Après avoir cédé sa charge de conseiller au parlement de Bordeaux, en 1570, Montaigne se retira sur ses terres : il fit inscrire dans sa bibliothèque un texte latin qui témoignait du désir de consacrer « ces douces retraites paternelles » à sa « liberté, à sa tranquillité et à ses loisirs ». Le fruit de cette retraite fut l'édition des deux premiers livres des Essais. Après un long voyage en Europe de juin 1580 à novembre 1581, dont il rapporte un Journal de voyage en Italie, quelques missions diplomatiques et deux élections à la mairie de Bordeaux (1581 et 1584), Montaigne publia une seconde édition revue et augmentée : elle contenait un troisième livre et de nombreuses additions aux deux premiers. À sa mort, l'auteur laissait un exemplaire des Essais couvert d'additions marginales : c'est l'exemplaire dit « de Bordeaux ». En 1595, cet ultime état du texte fut publié grâce aux soins de Pierre de Brach et de Mlle de Gournay, «fille d'alliance » de Montaigne.

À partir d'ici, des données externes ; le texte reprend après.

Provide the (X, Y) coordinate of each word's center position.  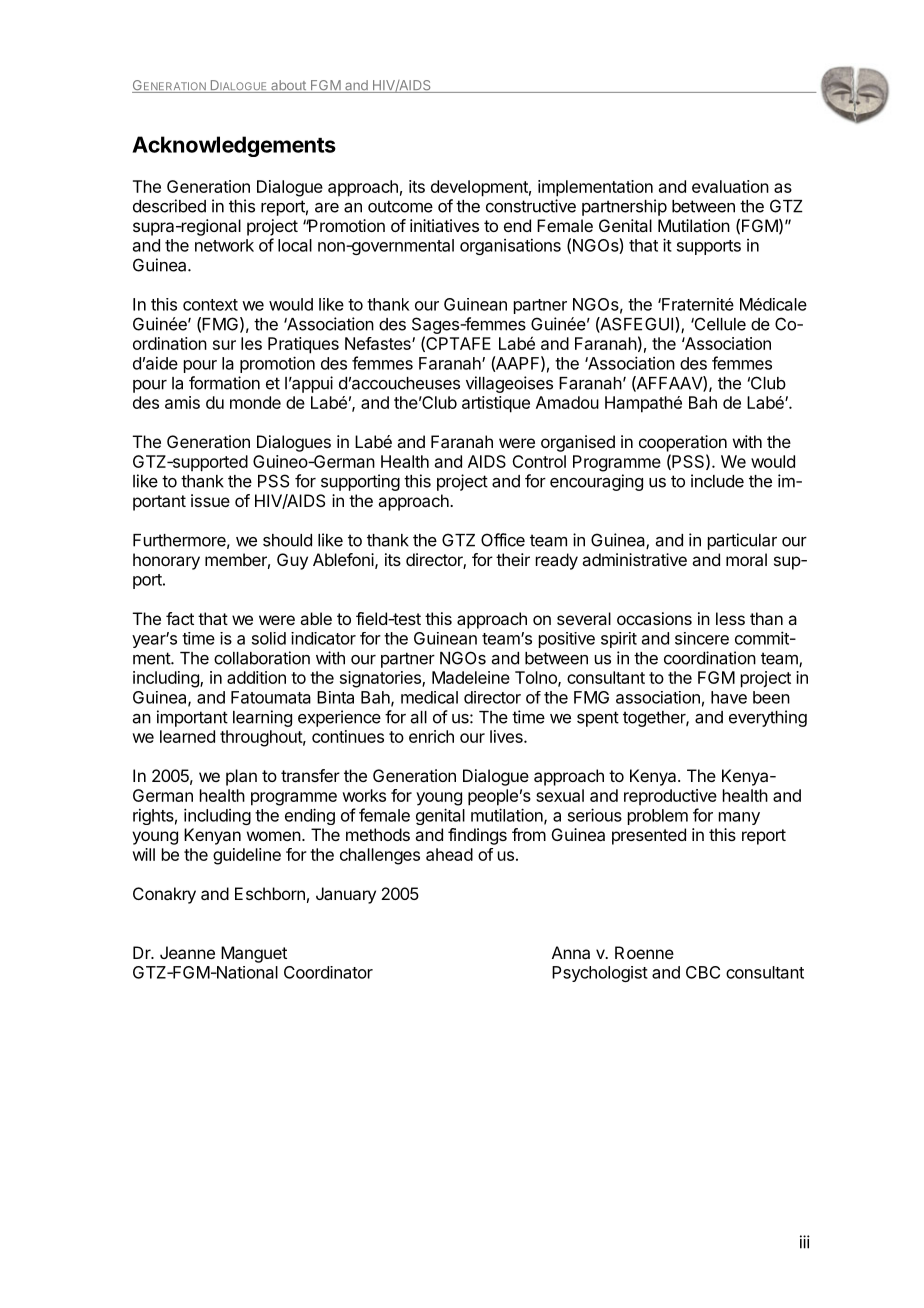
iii (805, 1242)
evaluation (730, 186)
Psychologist (600, 974)
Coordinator (328, 972)
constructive (531, 206)
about (288, 86)
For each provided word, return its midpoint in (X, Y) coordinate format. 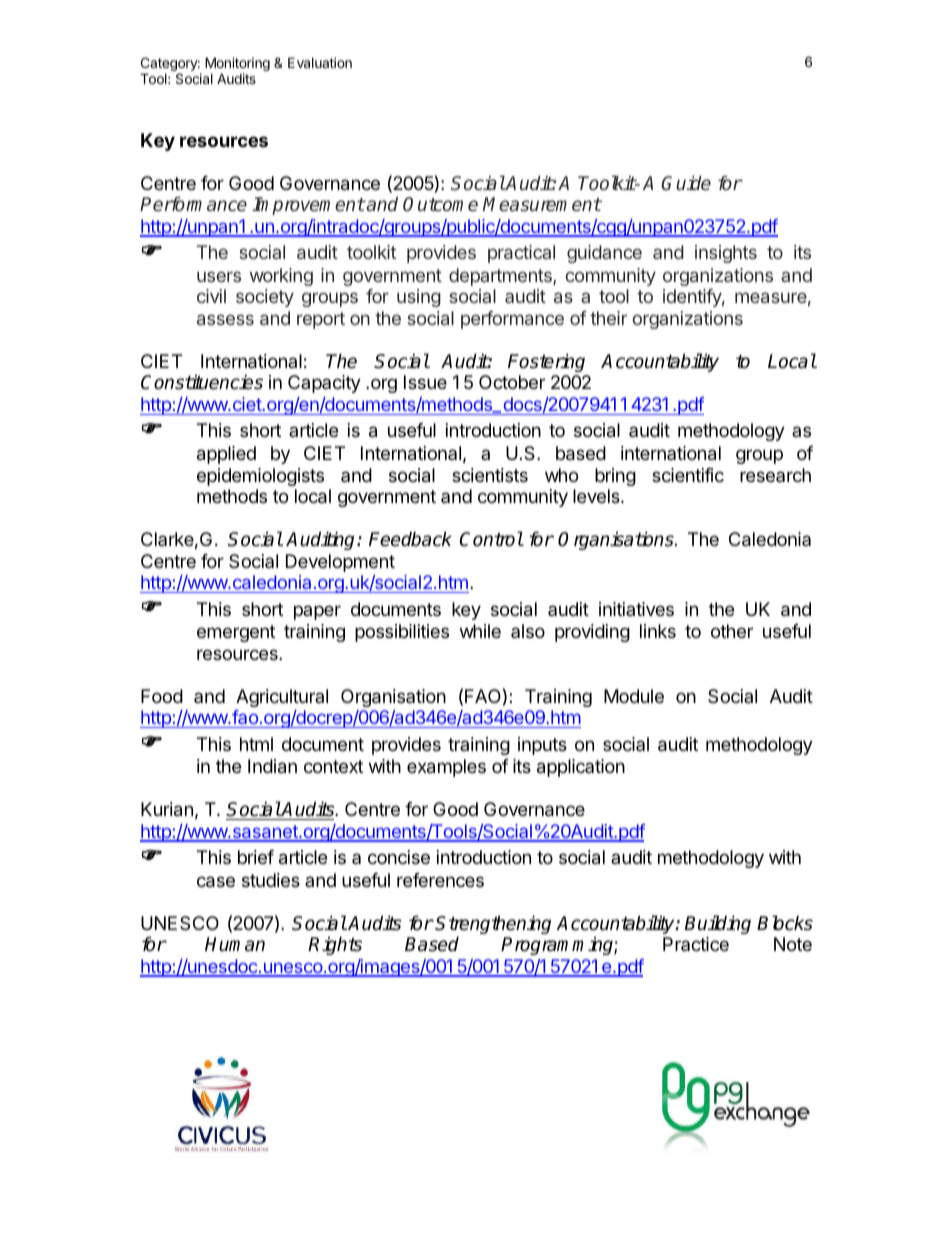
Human (235, 944)
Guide (686, 183)
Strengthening (493, 926)
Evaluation (320, 62)
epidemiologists (260, 477)
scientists (490, 475)
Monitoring (237, 65)
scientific (688, 475)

Si l'héritage antique déterminel'horizon Intellectuel des Essais, la recherche des sources est délicate et doit s'entourer de précautions méthodologiques. Montaigne entretient en effet un rapport ambivalent avec l'immense culture littéraire et philosophique qui lui fournit exemples et citations : plaçant son entreprise sous l'éclairage et le regard de la tradition -la « librairie » et les sentences inscrites sur ses travées constituent à cet égard un espace symbolique -, il fraie cependant une voie personnelle qui n'exclut ni la refonte des sources ni leur utilisation cavalière. Montaigne ne divinise pas le texte antique : il ignore le zèle philologique ou les scrupules herméneutiques qui caractérisaient la génération d'un Erasme ou d'un Guillaume Budé. Quelle que soit la part d'affectation contenue dans certaines déclarations (« Nous autres qui avons peu de pratique avec les livres », livre III, chap. 8), son attitude s'ordonne autour d'un principe catégorique : « Qui suit un autre, il ne suit rien » (I, 26). Cette indépendance intellectuelle complique naturellement la recherche des sources et en relativise la validité : lecteur « à pièces décousues », Montaigne emprunte aussi bien aux florilèges qu'aux textes originaux, redistribue ou défigure les références, pratique les contaminations les plus éclectiques, au point de décourager plus d'une fois l’identification de ses dettes effectives.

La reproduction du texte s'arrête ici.